Look through the entries below for the line with "Viewport: 1272px width, 766px height." and the line with "Click the folder", then give again exactly those two lines and all lines between them, minus the pictures.

### DATA TO USE
----------

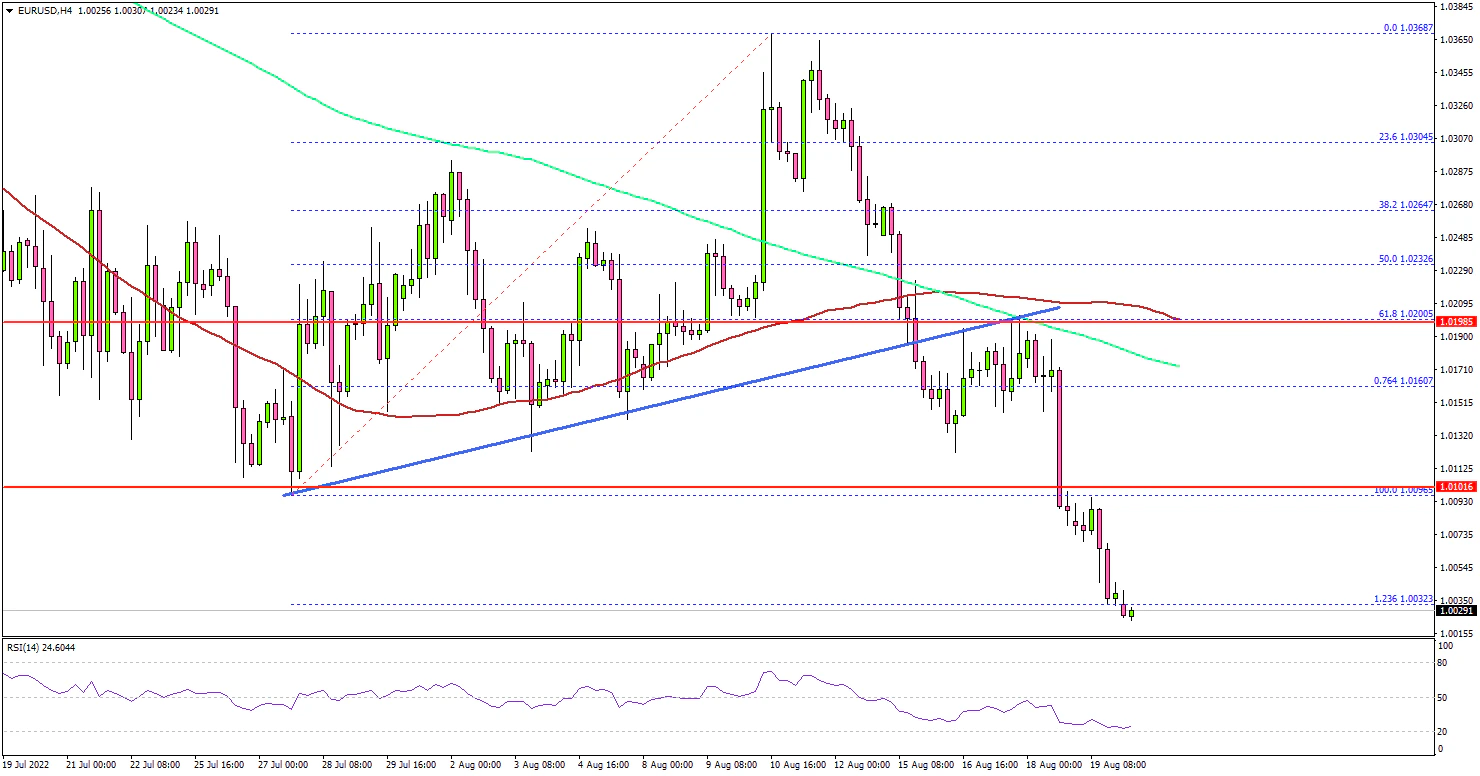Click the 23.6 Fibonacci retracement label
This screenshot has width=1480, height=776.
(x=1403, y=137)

----------

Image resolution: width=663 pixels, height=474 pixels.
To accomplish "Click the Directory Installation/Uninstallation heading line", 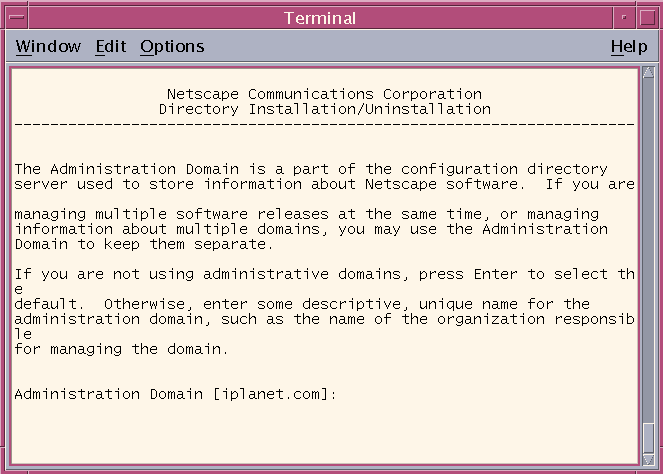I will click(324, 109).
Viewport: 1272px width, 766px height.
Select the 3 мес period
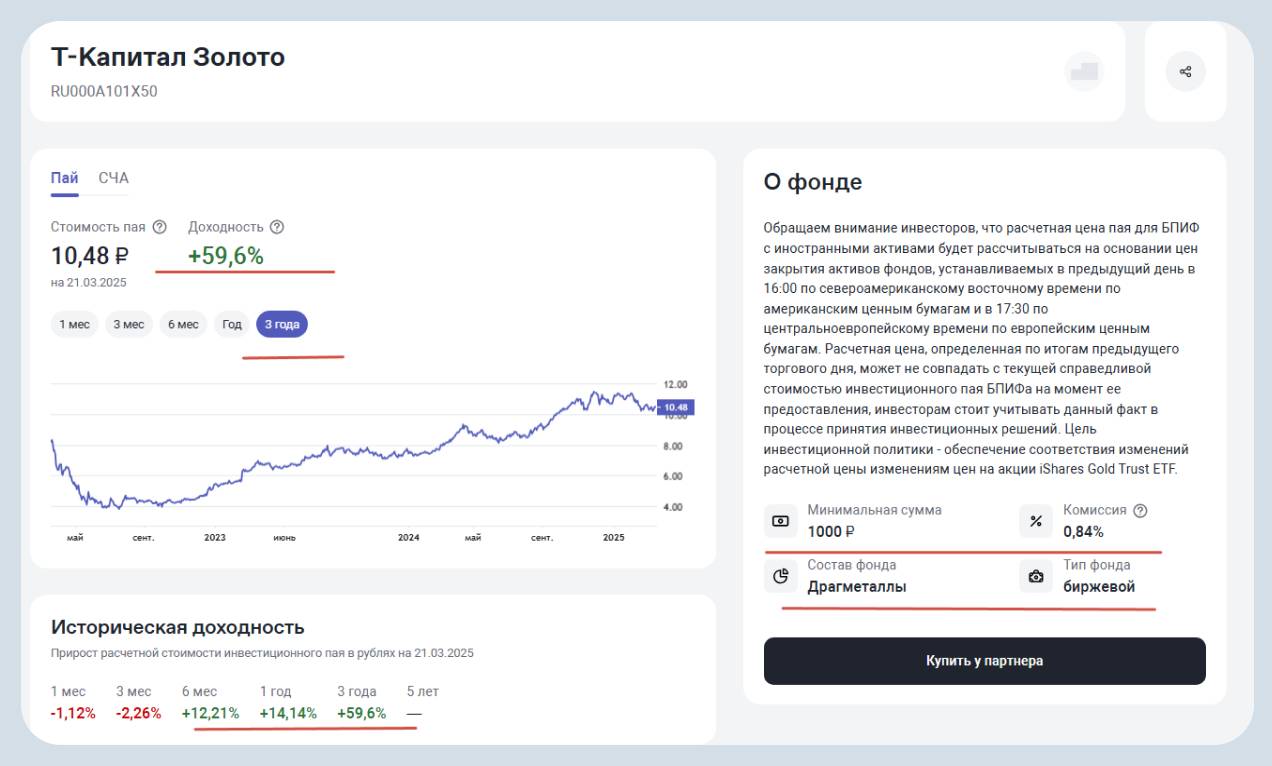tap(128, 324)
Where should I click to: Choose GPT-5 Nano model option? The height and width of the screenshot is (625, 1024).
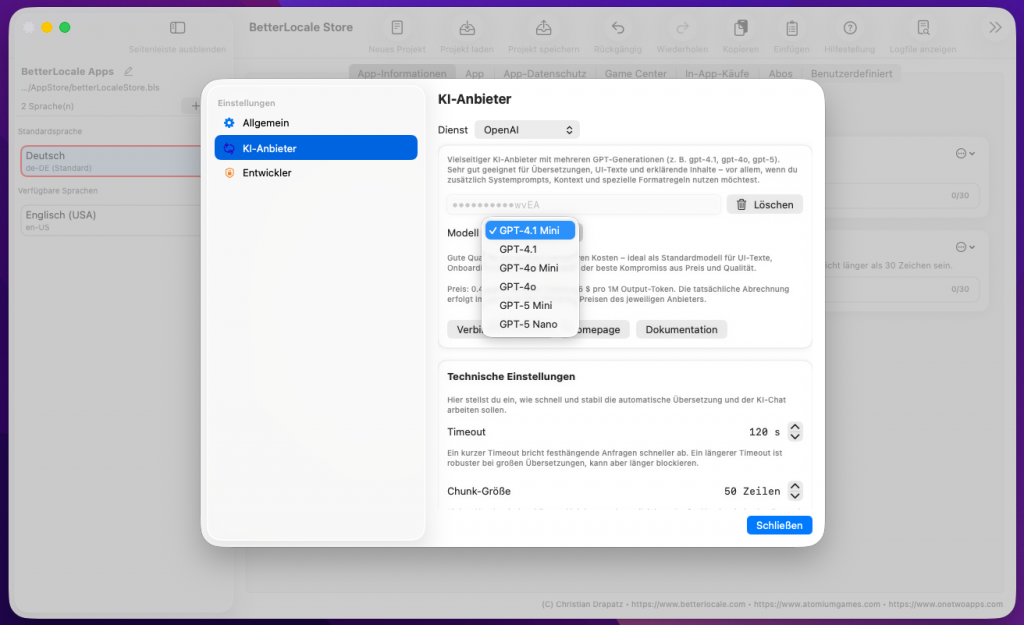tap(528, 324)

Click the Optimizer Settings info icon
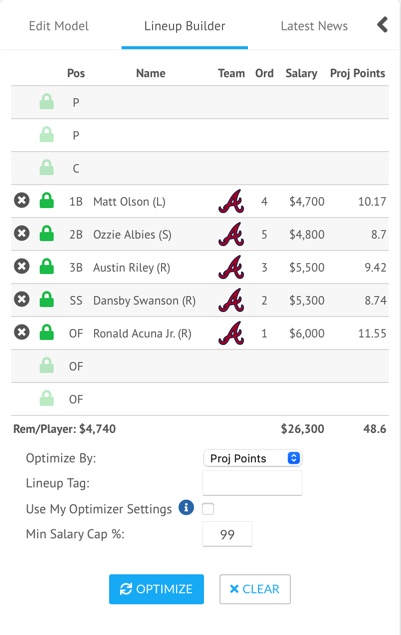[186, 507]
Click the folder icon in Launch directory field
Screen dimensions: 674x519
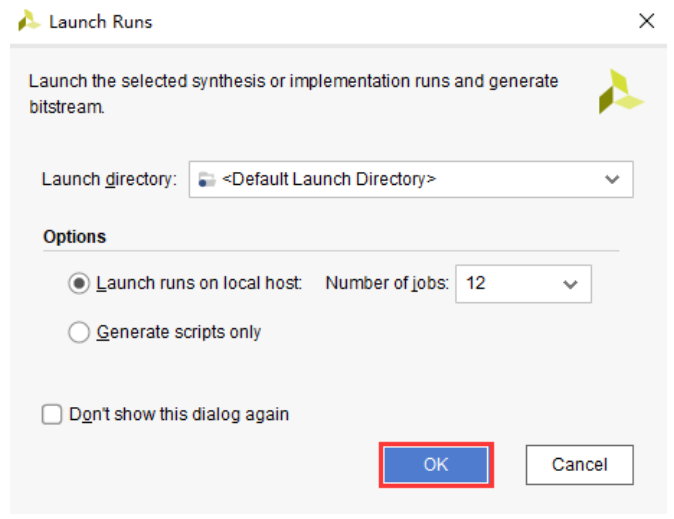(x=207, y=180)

----------

### SOLUTION BELOW
Viewport: 1272px width, 766px height.
Select the 3 мес period
tap(128, 324)
Where should I click to: Choose GPT-5 Nano model option? The height and width of the screenshot is (625, 1024).
tap(528, 324)

Click the Optimizer Settings info icon
[186, 507]
Click the folder icon in Launch directory field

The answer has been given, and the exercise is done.